As for passenger flights, Delta Air Lines announced that it would suspend all U.S. flights to China from February 6 through April 30. American Airlines suspended flights to and from mainland China until March 27 after the union representing the airline’s pilots filed suit to halt U.S. flights to China. Air France, British Airways, Cathay Pacific, and Lufthansa have all suspended flights.
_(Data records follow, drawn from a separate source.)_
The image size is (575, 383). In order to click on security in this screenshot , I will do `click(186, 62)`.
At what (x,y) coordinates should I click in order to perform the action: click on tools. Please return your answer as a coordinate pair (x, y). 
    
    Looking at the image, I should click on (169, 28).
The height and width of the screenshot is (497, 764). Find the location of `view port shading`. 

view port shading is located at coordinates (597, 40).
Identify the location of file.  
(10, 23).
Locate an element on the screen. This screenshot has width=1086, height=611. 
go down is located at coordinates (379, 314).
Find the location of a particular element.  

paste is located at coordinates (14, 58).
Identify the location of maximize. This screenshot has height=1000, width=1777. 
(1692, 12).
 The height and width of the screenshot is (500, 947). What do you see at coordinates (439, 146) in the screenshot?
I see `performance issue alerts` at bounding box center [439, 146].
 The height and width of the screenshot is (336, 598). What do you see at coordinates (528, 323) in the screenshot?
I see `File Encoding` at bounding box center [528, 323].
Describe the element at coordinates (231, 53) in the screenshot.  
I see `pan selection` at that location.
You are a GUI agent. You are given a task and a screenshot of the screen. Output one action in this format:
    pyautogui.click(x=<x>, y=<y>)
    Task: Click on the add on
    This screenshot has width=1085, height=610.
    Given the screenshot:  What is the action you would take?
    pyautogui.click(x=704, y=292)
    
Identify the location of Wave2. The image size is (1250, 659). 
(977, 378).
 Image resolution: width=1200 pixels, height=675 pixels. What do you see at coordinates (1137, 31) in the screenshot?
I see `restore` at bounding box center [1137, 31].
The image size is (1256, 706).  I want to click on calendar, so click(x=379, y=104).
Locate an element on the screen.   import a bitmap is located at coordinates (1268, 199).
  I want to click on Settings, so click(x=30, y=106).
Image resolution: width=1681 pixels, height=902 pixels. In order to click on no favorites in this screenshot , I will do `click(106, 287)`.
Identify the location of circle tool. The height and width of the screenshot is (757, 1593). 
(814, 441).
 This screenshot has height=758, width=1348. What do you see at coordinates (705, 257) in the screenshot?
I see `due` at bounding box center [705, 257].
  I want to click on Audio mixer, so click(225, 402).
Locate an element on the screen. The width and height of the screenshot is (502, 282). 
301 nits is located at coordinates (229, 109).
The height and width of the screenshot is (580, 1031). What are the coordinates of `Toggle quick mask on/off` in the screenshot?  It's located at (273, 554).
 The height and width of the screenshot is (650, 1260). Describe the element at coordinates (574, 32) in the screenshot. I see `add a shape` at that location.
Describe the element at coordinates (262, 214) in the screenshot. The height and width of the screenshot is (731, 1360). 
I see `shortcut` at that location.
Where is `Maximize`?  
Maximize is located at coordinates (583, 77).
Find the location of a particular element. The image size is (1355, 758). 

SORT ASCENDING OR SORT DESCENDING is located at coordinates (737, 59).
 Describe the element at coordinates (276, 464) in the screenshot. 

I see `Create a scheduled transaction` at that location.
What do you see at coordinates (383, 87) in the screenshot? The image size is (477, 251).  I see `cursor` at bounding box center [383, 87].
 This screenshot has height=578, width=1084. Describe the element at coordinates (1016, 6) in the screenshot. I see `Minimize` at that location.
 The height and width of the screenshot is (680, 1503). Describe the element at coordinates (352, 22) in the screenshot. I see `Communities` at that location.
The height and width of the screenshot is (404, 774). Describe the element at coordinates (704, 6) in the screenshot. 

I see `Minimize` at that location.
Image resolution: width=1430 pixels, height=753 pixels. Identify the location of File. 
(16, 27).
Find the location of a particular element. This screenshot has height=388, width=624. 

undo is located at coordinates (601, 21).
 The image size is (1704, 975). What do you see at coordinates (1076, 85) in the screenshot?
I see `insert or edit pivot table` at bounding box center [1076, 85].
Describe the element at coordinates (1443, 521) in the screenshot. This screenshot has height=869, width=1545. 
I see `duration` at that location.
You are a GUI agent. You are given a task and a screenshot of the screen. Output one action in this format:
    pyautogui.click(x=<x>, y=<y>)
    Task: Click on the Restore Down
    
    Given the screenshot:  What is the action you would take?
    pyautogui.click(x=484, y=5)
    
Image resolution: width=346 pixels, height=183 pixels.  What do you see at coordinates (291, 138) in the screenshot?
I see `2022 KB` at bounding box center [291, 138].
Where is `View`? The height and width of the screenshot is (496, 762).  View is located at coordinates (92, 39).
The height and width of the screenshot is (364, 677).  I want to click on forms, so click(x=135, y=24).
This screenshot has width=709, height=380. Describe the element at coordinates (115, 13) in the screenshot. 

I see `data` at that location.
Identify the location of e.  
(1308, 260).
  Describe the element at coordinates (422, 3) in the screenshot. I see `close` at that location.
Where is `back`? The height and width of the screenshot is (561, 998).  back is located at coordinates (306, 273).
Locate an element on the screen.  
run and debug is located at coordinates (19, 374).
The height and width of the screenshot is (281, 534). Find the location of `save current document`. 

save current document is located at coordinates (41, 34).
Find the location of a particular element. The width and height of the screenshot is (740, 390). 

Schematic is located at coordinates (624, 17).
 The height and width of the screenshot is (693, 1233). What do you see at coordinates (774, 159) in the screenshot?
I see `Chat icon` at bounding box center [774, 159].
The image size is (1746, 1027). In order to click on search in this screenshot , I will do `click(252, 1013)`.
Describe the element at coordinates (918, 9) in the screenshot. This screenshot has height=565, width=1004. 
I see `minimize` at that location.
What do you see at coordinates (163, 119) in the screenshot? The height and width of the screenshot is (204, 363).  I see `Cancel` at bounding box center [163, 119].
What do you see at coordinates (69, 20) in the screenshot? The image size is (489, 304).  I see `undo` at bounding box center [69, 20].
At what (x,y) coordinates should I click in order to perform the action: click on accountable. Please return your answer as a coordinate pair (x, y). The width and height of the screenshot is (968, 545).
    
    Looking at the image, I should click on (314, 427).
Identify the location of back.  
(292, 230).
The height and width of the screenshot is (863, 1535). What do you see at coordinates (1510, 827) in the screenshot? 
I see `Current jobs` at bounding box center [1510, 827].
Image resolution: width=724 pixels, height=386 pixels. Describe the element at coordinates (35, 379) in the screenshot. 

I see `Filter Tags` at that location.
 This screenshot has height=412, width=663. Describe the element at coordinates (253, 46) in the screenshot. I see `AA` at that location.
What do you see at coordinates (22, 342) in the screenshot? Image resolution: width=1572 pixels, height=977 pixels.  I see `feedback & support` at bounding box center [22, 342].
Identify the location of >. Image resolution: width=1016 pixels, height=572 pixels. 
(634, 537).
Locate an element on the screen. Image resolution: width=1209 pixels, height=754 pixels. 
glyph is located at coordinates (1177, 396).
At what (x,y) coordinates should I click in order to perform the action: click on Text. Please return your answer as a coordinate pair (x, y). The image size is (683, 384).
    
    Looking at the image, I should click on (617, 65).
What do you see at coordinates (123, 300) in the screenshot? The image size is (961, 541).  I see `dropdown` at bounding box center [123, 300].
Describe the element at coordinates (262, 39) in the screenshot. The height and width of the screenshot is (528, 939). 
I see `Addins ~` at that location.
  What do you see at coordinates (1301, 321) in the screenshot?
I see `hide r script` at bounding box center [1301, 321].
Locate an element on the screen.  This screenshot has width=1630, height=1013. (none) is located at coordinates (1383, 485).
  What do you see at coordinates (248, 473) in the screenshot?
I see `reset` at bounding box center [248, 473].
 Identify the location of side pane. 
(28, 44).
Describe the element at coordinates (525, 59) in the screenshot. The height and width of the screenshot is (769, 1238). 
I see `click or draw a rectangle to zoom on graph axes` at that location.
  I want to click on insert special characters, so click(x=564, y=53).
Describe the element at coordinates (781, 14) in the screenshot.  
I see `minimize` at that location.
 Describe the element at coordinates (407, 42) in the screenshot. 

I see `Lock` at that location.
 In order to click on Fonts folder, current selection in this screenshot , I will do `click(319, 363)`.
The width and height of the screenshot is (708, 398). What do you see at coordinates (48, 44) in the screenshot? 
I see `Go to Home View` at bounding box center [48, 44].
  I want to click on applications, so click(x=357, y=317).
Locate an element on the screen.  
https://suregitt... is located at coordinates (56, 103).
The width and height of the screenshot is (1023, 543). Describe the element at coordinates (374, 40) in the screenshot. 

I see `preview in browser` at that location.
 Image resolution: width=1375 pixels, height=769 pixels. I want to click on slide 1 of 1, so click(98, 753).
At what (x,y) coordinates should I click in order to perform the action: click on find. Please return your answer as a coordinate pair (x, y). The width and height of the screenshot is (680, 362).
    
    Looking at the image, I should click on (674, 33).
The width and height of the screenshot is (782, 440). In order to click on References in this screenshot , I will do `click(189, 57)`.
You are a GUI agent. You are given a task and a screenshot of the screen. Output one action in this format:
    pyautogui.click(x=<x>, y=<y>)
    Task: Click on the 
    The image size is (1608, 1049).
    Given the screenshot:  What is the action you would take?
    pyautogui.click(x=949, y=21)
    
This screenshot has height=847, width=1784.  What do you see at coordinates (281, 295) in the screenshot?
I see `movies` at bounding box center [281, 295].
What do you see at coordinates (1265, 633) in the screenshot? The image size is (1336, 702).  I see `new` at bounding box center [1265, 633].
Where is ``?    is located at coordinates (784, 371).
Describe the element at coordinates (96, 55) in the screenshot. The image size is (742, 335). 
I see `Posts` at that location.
Ships. Many ships are stuck in “floating quarantined zones,” as countries, including Australia and Singapore, refuse to allow ships that have called at Chinese ports to enter their own ports until the crew has been declared virus-free. Major shipping companies have reduced the number of vessels on routes connecting China and Hong Kong with India, Canada, the United States, and Africa. Logistics company Freightos told its clients to expect delays in goods from China and suggested they shift incoming shipments from sea to air or try to source products from other countries.
Chinese ecommerce giant Alibaba is facing both manufacturing and delivery labor shortages. Raymond James analyst Aaron Kessler recently wrote that an extended outbreak could mean constrained logistics for ecommerce companies in general, especially with the Hubei province locked down.
Some retailers that rely on Chinese manufacturers are providing guidance that predicts large decreases in sales and profits because products are not being made. And retailers in Europe, Canada, and the United States that rely on Chinese tourists for sales are taking a hit as travel is curtailed.
Retail firms with physical stores in China are losing revenue because the locations are shuttered. Ralph Lauren has closed about half of its 110 stores in China. Nike also closed about half of its stores.
China consumers are critical for the luxury goods market, both in the U.S. and abroad, with Chinese customers accounting for about 35 percent of worldwide sales, according to S&P Global.
Those retailers that manufacture in China and sell products there are enduring a double hit.
Under Armour reported that it expects the coronavirus to lower its sales by at least $50 million during the fiscal first quarter. According to CEO Patrik Frisk, “We think it’s reasonable to expect industry-wide delays in terms of delivery around the world — including potentially missed shipment[s] and service windows, and the need for increased air freight and additional measures at ports that could create unforeseen congestion.”
The toy industry is particularly at risk, according to Swiss investment bank UBS. China supplies about 85 percent of the U.S. toy industry. While toymakers Hasbro and Mattel have decreased their reliance on factories in China, more than half of their toys are still produced there.
Hyundai Motor indicated earlier this week that it would gradually increase production at seven of its South Korean plants that were shut down because of a lack of parts from suppliers in China. Ford Motor also said it is gradually resuming production at its plants in China. GM and Toyota manufacturing plants have not yet re-opened.
The coronavirus is a new strain, which makes it difficult for medical personnel to predict how it spreads and how long it will take to control it. If new cases continue to appear — in China and elsewhere — constraints on the movement of people and goods will stay in place. That will have an increasingly detrimental effect on the entire supply chain and the global economy.